Here, Dr. Niemeyer, defendant’s physician, testified that defendant is diabetic and has a history of seizures and that it is possible that defendant could pass out from hypoglycemia resulting from not taking diabetes medication, not eating during the day, not hydrating enough, and working outside during August temperatures. He further testified that defendant’s diabetes and low blood sugar could cause defendant’s body to produce “ketones” which can smell like alcohol. Defendant’s sister testified that when defendant had a seizure, defendant would “black out” for a couple of minutes and be disoriented and forgetful. Defendant’s sister explained in addition that when defendant “didn’t have good control over his diabetes,” defendant also became disoriented and forgetful.

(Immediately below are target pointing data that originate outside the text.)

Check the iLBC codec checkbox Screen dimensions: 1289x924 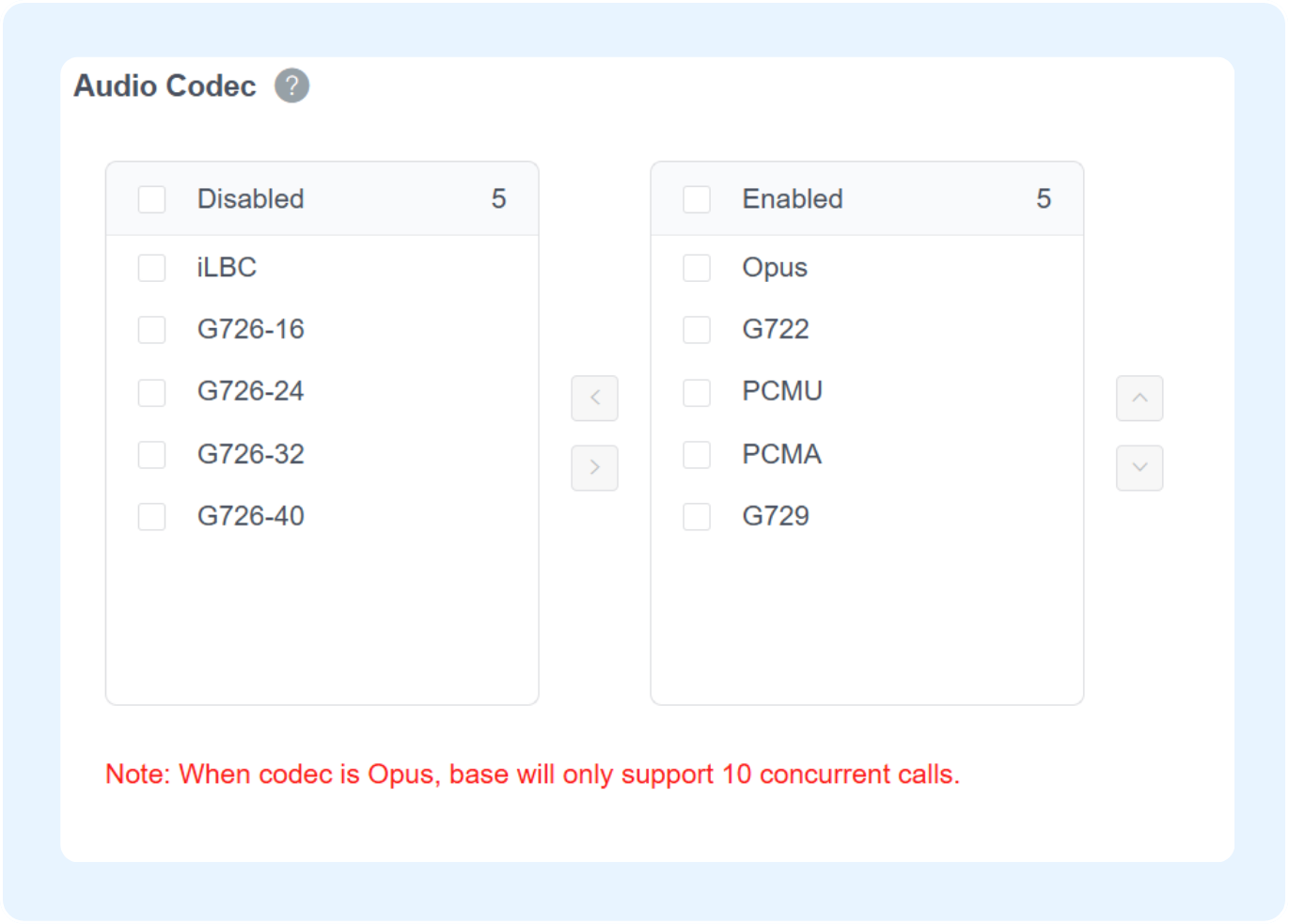(151, 268)
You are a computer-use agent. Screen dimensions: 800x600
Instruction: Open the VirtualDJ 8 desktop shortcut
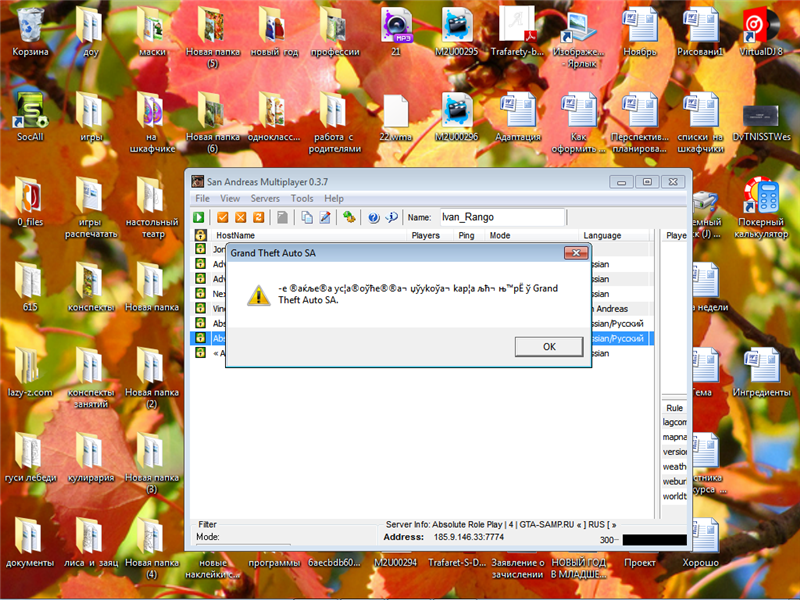[x=762, y=25]
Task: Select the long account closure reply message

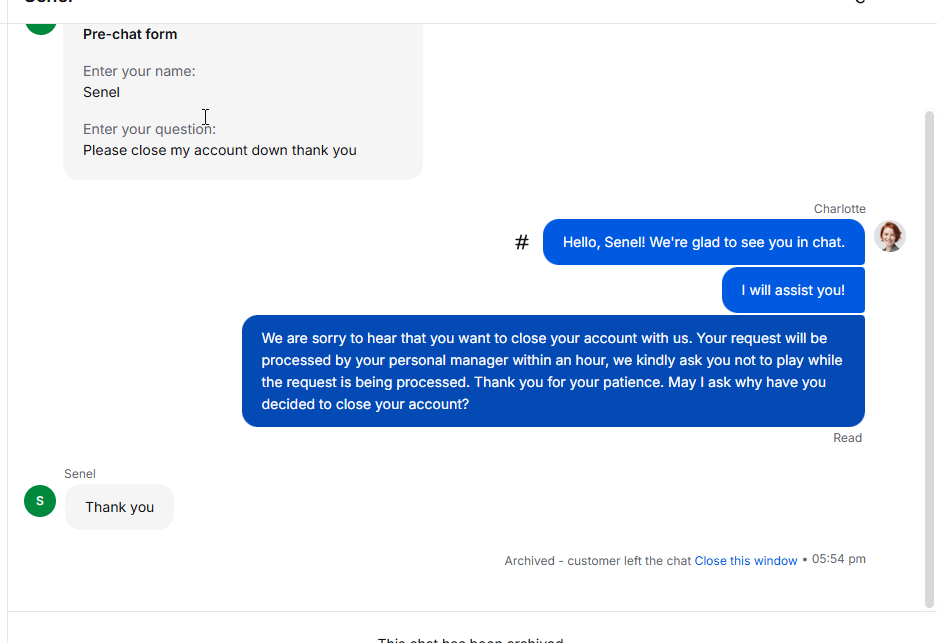Action: click(x=553, y=371)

Defendant testified that he forgot to take his diabetes medication on the day of the accident and ate breakfast early that morning but ate nothing else that day. The evidence showed that the accident occurred about 9:00 P.M. Defendant further testified that he mowed several yards that day, drank only a small amount of water and “a couple” sodas, and experienced nausea and a “burning sensation” in his eyes before the accident.

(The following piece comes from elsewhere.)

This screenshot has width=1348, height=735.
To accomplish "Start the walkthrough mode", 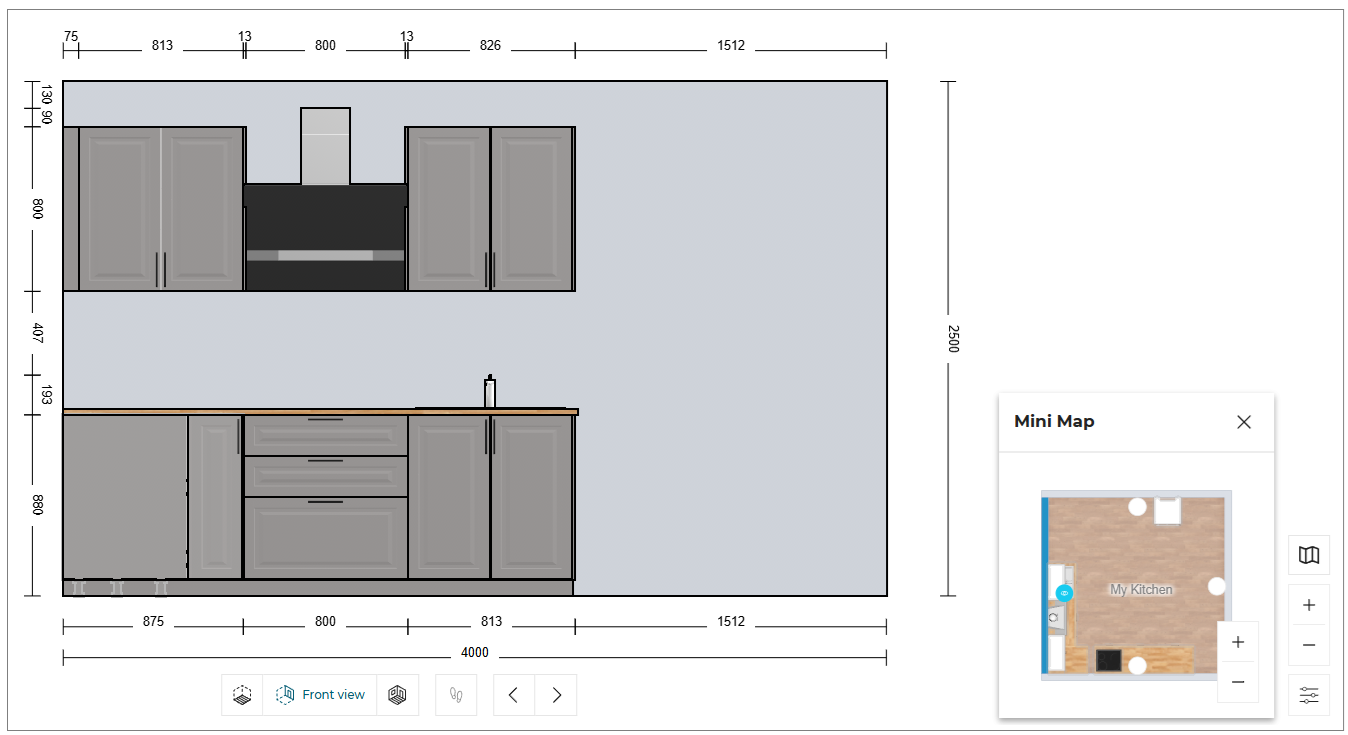I will click(455, 694).
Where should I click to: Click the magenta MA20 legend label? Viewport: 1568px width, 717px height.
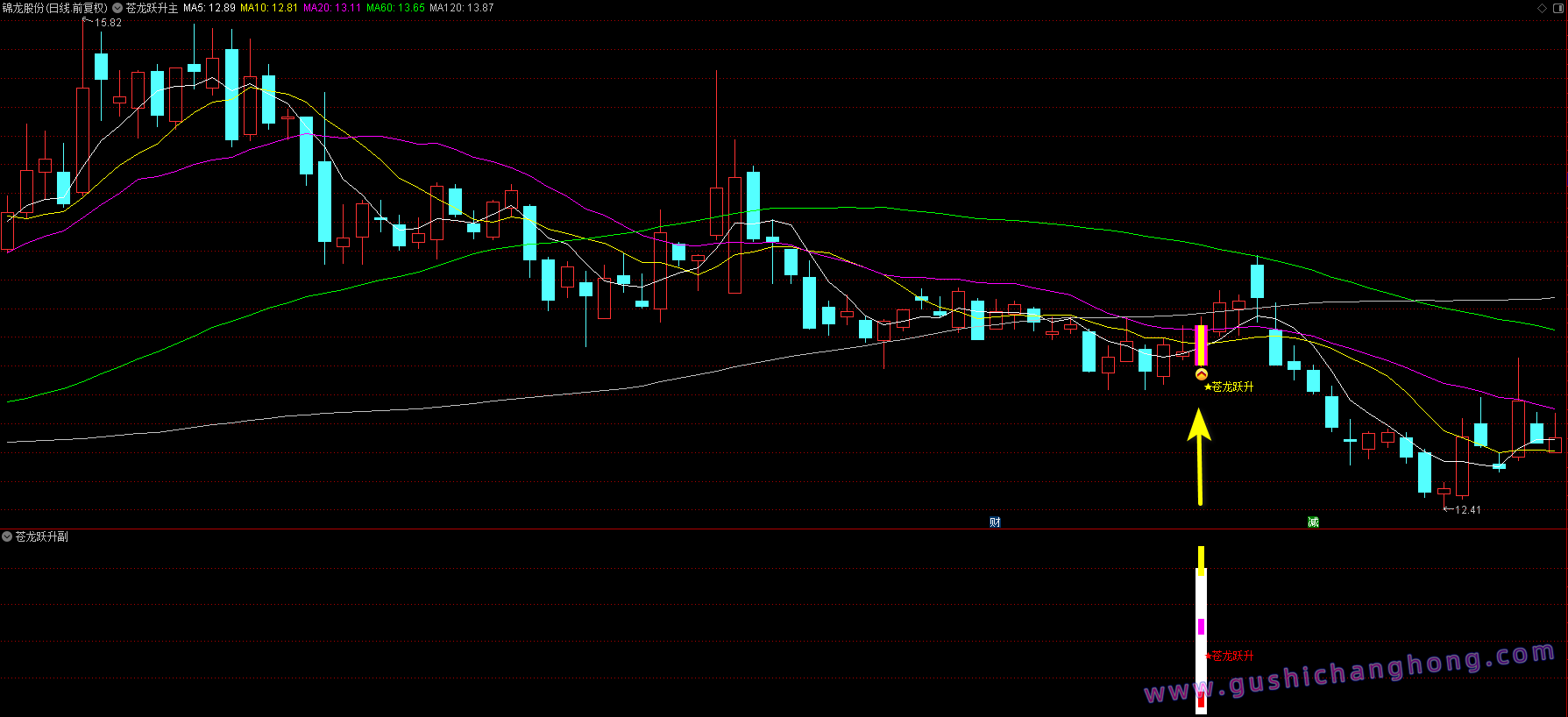[x=332, y=8]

Regarding the accident, defendant testified that he “blacked out” and explained: I remember going into the curve and it just like something just blanket over my head and I couldn’t see nothing …. [A]II I heard was something go bang, bang, bang. That’s all I could hear but I couldn’t see nothing. Defendant also repeatedly testified that he was not drunk at the time of the accident.
Thus, taken in the light most favorable to defendant, the evidence permitted the jury to find that defendant was unconscious during the accident solely because of a hypoglycemic state, seizure disorder, or some combination of the two, and not as a result of his voluntary consumption of alcohol. The trial court, therefore, erred in failing to give an instruction on unconsciousness.

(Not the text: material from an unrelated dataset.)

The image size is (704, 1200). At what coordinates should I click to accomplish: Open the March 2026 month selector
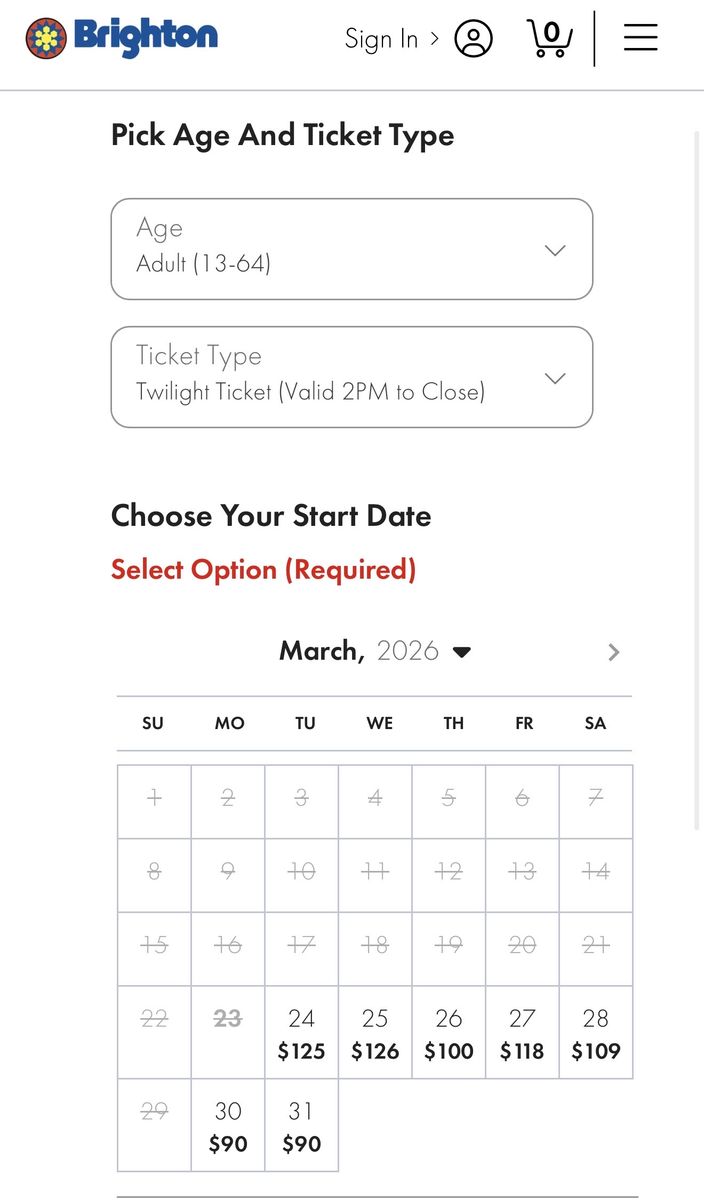(375, 651)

The State presented substantial evidence that defendant’s voluntary intoxication caused defendant’s mental state at the time of the accident. The State’s evidence indicated that defendant had three to four beers in the middle of the afternoon at a bar. When he returned to the bar in the early evening, approximately two and a half hours prior to the collision, two witnesses saw defendant so intoxicated that he walked into a wall. When he got inside the bar, he fell off a bar stool. At the Alamance County Detention Center, on the night of the accident, defendant told the investigating officer that he was a “nine” on an intoxication scale of one to 10, with 10 being “completely drunk.” Further, defendant performed poorly on four field sobriety tests and, in the investigating officer’s opinion, defendant’s physical and mental faculties were appreciably impaired by alcohol. Three other law enforcement officers and four civilian witnesses at the scene also observed defendant display signs of intoxication and many smelled an odor of alcohol on defendant. Defendant himself admitted drinking three 12- to 16-ounce beers that night.
Finally, chemical analysis showed that defendant had .18 grams of alcohol per 210 liters of breath at the time of the accident-a fact not explained by defendant’s evidence. And, at trial, defendant testified: “Everybody drinks and drives. I was the one that just got caught.”
Given this evidence, we cannot conclude that the jury would probably have reached a different verdict if properly instructed regarding the defense of unconsciousness. No error.